The power density must be divided by a certain constant power density j0 to obtain dimensionless argument for log. I think they chose the minimum power density that can be heard by humans for j0 (this is supposed to be 10^-12 W/m^2). So 10*log(S)+120 is more consistently written as
10*log(S/(1W/m^2))+120=10*log(S/(10^-12 W/m^2))

20*log() is used for sound pressure amplitudes. The power density is proportional to the square of the pressure amplitude. Since log(x^2)=2*log(x), the multiplication constant must be twice smaller in the first case (so that we the same increase of decibels for the same power/pressure change).

 

Sound intensity level is defined as:
[tex]L_J = 10 \log_{10}\left( \frac{J}{J_0} \right) \text{ dB}[/tex]
where [itex]J[/itex] is the sound intensity and [itex]J_0[/itex] is the reference intensity level.

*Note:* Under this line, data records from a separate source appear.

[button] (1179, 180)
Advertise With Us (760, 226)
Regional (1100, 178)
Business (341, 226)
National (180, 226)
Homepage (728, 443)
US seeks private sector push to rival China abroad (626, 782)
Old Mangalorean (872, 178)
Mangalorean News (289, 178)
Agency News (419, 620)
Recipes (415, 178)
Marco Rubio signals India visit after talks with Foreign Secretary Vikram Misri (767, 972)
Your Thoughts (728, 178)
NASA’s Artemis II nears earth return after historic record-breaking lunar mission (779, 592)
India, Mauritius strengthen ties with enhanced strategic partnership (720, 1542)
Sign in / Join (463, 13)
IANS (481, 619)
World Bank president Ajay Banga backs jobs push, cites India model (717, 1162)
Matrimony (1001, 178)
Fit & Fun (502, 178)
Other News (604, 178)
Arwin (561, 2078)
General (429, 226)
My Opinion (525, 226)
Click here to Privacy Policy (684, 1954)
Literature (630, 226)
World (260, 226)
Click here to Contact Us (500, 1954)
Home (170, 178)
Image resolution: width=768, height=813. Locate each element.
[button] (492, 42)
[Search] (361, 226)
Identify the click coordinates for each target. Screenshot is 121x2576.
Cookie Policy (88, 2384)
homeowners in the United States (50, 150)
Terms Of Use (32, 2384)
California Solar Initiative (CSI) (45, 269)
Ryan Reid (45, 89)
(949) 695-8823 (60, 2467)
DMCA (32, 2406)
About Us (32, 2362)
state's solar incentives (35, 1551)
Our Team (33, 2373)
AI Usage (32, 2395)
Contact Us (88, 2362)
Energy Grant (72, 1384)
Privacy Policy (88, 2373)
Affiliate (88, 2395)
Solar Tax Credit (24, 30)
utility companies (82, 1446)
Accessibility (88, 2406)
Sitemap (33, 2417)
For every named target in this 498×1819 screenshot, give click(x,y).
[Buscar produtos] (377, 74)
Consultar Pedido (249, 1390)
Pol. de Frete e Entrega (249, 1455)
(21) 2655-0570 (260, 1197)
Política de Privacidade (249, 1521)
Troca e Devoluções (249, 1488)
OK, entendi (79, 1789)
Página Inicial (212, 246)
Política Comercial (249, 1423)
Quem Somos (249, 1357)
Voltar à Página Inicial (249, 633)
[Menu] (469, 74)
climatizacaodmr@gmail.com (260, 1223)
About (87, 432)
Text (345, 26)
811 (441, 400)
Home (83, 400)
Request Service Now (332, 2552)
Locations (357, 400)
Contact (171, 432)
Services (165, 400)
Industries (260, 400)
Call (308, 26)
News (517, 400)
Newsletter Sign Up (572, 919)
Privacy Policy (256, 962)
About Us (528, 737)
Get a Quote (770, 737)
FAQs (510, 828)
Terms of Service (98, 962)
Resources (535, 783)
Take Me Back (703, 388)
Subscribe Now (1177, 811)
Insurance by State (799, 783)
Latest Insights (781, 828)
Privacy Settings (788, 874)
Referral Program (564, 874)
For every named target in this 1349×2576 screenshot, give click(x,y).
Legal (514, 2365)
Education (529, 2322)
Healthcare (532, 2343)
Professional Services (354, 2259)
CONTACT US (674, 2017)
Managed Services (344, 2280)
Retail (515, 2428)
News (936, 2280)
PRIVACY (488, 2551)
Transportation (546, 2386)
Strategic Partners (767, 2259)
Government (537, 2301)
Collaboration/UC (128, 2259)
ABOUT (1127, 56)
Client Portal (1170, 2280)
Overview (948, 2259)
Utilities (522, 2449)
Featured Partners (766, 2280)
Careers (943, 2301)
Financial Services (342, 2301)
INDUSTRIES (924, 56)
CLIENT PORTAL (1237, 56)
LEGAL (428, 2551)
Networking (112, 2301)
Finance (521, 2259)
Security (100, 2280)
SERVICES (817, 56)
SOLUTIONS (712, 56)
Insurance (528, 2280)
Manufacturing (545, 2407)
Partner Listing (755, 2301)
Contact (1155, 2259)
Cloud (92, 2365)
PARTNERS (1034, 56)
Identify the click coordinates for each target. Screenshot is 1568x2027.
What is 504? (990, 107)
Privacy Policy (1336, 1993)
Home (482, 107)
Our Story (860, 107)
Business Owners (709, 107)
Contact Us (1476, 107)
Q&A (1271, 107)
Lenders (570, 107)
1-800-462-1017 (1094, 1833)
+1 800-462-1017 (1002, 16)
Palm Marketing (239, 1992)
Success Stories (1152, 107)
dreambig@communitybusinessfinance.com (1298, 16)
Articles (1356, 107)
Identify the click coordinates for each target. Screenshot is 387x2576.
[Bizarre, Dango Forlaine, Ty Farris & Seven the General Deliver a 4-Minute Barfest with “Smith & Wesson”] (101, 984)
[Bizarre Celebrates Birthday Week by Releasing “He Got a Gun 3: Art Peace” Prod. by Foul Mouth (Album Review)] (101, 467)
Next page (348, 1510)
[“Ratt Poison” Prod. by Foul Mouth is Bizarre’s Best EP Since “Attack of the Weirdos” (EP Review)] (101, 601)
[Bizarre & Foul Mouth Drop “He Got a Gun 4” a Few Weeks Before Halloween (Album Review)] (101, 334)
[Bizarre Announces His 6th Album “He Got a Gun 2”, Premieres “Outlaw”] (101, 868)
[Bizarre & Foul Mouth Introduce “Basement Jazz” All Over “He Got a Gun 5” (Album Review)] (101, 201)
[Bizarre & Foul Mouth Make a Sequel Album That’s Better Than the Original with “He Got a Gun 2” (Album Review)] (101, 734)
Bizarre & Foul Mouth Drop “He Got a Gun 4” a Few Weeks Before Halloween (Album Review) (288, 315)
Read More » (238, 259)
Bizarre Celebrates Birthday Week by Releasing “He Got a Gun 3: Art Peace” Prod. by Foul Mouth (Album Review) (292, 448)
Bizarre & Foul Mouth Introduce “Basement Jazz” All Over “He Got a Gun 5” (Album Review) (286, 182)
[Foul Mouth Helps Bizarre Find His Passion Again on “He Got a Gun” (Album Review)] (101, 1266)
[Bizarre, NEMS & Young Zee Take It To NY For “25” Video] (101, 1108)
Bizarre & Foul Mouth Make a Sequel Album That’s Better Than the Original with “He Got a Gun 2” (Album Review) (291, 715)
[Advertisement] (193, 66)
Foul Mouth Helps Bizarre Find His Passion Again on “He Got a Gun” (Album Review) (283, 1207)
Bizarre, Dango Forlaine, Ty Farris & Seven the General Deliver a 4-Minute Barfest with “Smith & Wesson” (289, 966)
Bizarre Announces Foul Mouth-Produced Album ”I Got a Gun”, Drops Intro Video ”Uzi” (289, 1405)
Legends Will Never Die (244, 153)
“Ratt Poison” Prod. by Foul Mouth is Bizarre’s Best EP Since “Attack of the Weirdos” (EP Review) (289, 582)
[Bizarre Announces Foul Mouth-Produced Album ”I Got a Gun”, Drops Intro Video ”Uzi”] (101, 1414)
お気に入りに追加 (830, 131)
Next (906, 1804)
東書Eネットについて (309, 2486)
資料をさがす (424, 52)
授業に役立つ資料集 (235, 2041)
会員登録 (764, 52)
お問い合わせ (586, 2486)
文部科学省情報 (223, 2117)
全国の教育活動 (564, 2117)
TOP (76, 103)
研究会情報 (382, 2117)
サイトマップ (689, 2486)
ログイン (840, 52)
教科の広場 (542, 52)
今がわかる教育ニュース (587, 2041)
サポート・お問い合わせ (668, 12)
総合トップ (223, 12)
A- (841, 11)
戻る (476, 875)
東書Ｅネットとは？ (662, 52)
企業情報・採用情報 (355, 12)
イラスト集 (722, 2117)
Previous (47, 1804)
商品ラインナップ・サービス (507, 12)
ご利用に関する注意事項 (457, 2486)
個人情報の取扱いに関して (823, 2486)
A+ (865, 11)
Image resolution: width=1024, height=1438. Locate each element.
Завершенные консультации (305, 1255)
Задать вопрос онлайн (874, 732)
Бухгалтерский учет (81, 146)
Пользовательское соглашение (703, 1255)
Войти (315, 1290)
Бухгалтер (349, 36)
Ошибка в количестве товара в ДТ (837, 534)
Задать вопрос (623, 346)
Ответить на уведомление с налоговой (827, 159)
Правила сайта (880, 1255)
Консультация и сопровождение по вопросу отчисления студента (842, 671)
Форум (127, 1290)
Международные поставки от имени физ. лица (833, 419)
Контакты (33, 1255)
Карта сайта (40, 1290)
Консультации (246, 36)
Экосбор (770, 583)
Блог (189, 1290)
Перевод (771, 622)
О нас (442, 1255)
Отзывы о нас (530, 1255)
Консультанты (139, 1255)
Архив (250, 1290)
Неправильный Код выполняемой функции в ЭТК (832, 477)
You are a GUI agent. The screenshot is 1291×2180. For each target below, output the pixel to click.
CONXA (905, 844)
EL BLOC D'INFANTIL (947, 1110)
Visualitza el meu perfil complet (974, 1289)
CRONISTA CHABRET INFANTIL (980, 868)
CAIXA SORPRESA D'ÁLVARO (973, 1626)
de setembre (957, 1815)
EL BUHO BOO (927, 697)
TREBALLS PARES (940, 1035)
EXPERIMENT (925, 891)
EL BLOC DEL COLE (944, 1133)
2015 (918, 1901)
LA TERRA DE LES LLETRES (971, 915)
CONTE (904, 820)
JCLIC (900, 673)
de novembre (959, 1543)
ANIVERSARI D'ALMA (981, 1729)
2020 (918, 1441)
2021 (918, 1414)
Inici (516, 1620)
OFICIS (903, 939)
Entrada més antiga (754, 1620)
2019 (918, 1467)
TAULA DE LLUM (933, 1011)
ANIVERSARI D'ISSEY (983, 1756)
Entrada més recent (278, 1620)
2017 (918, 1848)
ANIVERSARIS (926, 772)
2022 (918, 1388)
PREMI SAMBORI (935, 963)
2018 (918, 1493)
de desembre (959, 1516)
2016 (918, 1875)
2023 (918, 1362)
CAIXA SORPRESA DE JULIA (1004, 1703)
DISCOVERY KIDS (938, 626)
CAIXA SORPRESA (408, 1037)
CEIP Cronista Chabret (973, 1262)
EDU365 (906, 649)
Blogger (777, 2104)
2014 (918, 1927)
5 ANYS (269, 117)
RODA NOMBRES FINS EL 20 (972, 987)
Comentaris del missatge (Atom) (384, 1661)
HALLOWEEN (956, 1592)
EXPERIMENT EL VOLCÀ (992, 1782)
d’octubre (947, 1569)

In the case that [itex]J_0 = 10^{-12} \, \frac{ \text{W}}{\text{m}^2}[/itex], the standard sound intensity reference level, the unit dB is sometimes changed to dB (SIL) where SIL stands for Sound Intensity Level.


Sound pressure level on the other hand as a slightly different formula, since sound pressure is related to sound intensity squared:
[tex]L_p = 10 \log_{10} \left( \frac{p^2}{p_0^2} \right) = 20 \log_{10} \left( \frac{p}{p_0} \right) \text{ dB}[/tex]
where [itex]p[/itex] is the sound pressure and [itex]p_0[/itex] is the reference sound pressure.

Again, in the case that [itex]p_0 = 2\times 10^{-5} \text{ Pa}[/itex] (root-mean-square pressure), the standard reference sound pressure, the unit dB is sometimes changed to dB (SPL) where SPL stands for Sound Pressure Level.


These reference soundpressure/intensity are I believe related to the human threshold of hearing at 1000 Hz. I believe it is about the soundlevel of a mosquito flying at 3m distance.


Note that the unit dB is not actually a unit, it is dimensionless.

Also note that it's perfectly possible to have a negative sound level (-5 dB for example is not uncommon). It simply means that the soundlevel is below the average threshold of human hearing.

 

when gain is a voltage ratio or a current ratio (or in the case of acoustics, the ratio of pressure deviation levels) it's 20log₁₀(gain). but if it's the ratio of power or energy (which are proportional to the square of voltage or current or acoustic pressure), then it's 10log₁₀(gain).

that was just playing fast and loose with the scalers.

actually Ed wasn't play so fast and loose:

the actual meaning of that is

[decibels] = (10dB)log(S/S₀) + 120dB

where S₀ = 1 W/m²

 

So, when measuring sound intensity in decibels using the standard for [tex]J_0[/tex], by what power does sound fall off? My intuition says it should be [tex] r^{-2}[/tex] because it spreads radially outwards but then there is air pressure and stuff like that in there.

 

J is a symbol for intensity. if energy is conserved, spherically radiating energy has to have intensity (power per unit area at a right angle to the direction of propagation) that is inverse-square. distance doubles, surface area of sphere centered at the point source increases by a factor of 4, equal power is distributed over 4 times the area, intensity is reduced by a factor of 1/4, and, since this is about power not voltage, that's -6.02 dB.

 

Sound intensity is proportional to [itex]r^{-2}[/itex] while sound pressure is propertional to [itex]r^{-1}[/itex].